To help them gain that edge, a cottage industry has sprung up around the site to help sellers divine out the intent of users - InsightFactory, TopBubbleIndex, BubbleTrends, and Bubblesear.ch, to name a few. In fact, these have become so prevalent that others within this niche industry have published entire manifestos decrying the practice, and Redditors have poured ink out trying to unpack the trending algorithms themselves.
Clearly, buyers use these tools enough to warrant their existence. Additionally, these tools provide fine-grained data about search intents that we can use to determine what is currently trending, what could trend higher, and what competes with those trends. One of these services, TopBubbleIndex, does not do a particularly thorough job of protecting their undocumented API from automated data requests. On May 17, 2022, we captured a list of 9,573 trending topics on RedBubble, each containing fields like the search term in question, it’s week-over-week change, the current ranking index, and so forth.
From this set of initial cases, we chose one case at semi-random for a test - can we send a meaningful amount of traffic to a search term, and alter the number of results? Our hypothesis would be that with a significant bump in traffic, we would induce more search results. In our first assessment, we submitted 10,000 searches for “axlotl stickers”. We then ran another 10,000 searches for “axlotl stickers” and subsequently clicked on one of the search results to simulate more thorough search sessions.
As with any test, we attempt the simplest, cheapest, fastest forms of attack first in order to determine the “minimum viable fraud” for any particular attack vector we analyze. In this case, visiting Redbubble from IPs known to be associated with cloud providers is quickly swept up in an IP-based reputation assessment from Cloudflare:
Oh no, Cloudflare caught us, whatever shall we do!
The base cost of running our servers per minute is about $0.00009, assuming we do not run multiple processes on each server simultaneously. The page we are attempting to access is 3.9 total megabytes, on average. By incorporating a paid proxy network to bounce our requests through, our hypothetical attackers are forced to raise their engineering costs by a few lines of code and some time researching how to incorporate the right configs.
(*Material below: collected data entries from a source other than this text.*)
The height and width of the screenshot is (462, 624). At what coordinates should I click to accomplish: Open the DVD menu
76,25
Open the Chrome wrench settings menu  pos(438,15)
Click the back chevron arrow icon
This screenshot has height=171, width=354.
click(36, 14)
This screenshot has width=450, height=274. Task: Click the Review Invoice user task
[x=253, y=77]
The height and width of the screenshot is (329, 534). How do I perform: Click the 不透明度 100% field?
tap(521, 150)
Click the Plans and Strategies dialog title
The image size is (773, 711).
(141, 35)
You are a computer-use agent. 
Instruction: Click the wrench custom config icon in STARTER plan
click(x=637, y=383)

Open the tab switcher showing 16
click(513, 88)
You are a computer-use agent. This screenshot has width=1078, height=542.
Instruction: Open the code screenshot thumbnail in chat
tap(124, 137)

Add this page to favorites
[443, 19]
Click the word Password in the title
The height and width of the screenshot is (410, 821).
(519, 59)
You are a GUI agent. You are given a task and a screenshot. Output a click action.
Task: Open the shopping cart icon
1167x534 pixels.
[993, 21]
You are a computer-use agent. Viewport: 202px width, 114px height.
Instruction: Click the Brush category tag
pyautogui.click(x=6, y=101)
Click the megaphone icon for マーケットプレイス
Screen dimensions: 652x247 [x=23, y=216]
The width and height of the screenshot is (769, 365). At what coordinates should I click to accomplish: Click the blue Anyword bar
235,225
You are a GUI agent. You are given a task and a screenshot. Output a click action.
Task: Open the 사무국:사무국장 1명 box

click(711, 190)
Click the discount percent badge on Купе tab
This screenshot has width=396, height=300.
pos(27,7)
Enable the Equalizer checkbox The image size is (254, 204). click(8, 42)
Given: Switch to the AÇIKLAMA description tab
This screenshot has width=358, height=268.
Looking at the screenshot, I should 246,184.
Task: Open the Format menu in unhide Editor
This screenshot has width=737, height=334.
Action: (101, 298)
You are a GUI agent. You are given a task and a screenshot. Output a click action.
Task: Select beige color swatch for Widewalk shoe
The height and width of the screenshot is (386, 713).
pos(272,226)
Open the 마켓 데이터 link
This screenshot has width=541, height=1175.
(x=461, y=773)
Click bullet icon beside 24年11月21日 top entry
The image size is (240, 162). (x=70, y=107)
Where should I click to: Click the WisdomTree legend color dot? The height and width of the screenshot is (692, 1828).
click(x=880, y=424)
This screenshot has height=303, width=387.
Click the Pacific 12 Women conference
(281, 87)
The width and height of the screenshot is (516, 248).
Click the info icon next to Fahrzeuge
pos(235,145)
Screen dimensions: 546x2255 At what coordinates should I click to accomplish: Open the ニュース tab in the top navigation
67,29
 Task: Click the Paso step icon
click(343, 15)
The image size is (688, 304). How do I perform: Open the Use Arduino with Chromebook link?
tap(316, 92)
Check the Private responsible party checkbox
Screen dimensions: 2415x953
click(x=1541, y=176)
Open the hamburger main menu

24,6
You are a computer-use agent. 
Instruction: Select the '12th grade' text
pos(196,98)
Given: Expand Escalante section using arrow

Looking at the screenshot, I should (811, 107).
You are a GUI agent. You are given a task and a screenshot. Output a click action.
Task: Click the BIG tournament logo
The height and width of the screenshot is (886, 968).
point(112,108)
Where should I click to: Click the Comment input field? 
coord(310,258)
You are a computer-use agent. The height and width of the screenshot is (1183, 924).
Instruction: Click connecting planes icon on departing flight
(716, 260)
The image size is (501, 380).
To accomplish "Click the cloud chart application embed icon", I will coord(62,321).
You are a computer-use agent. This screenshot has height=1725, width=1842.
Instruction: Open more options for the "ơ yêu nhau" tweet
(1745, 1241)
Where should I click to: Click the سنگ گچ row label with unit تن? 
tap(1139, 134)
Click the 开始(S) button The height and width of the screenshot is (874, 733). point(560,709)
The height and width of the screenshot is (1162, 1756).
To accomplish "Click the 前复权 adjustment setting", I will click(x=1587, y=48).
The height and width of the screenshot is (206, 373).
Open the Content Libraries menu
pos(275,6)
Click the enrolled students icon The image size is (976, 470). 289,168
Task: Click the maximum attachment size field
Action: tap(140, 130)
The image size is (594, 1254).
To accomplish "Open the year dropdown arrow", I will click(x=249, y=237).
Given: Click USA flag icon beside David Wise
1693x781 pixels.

With our current proxy provider, we pay $0.6 per GB of traffic on the cheapest tier of IPs we rotate through. For each request, that costs us $0.002 to pay for the full contents of the request, assuming we don’t identify ways to pare down the request (and there are ways to significantly reduce that cost, such as blocking image responses and so forth). While a significant relative increase in cost, the cost of sending 1,000 requests to a given search is just about $2 - and this completely mitigates Cloudflare’s protection - in nearly 100% of our tests, we are able to get through just fine with only a marginal increase in our attack cost (from basically free to a few bucks per thousand hits):
That’s better - a full page of results by adding a few lines of code, bypassing the efforts of a $19 billion dollar company
After our test, we waited for a week to give time for sellers to notice the traffic. After that period of time, we once again visited the search results, and to our surprise, the results had changed very radically:
4x results after a one week period where no larger apparent society wide trends co-occurred around axlotls, though we did send a significant amount of traffic to these specific search results
All of the ≈150 new products on offer were created by a single seller, and all of the products were sourced from readily available digital imagery of axlotls and appeared to be easily computationally constructed. Reviewing their store, their account was brand new, and they had other products that were related to trending topics such as “Ultra Maga” which was birthed in the news as a novel political term during the same week, as well as products relating to the video game “The Stanley Parable” which was re-released during the same week, and thus, was also heavily trending. We reached out to the seller to attempt to understand why they had begun selling products related to axlotls, but did not receive clear feedback that seemed to indicate a direct causal tie.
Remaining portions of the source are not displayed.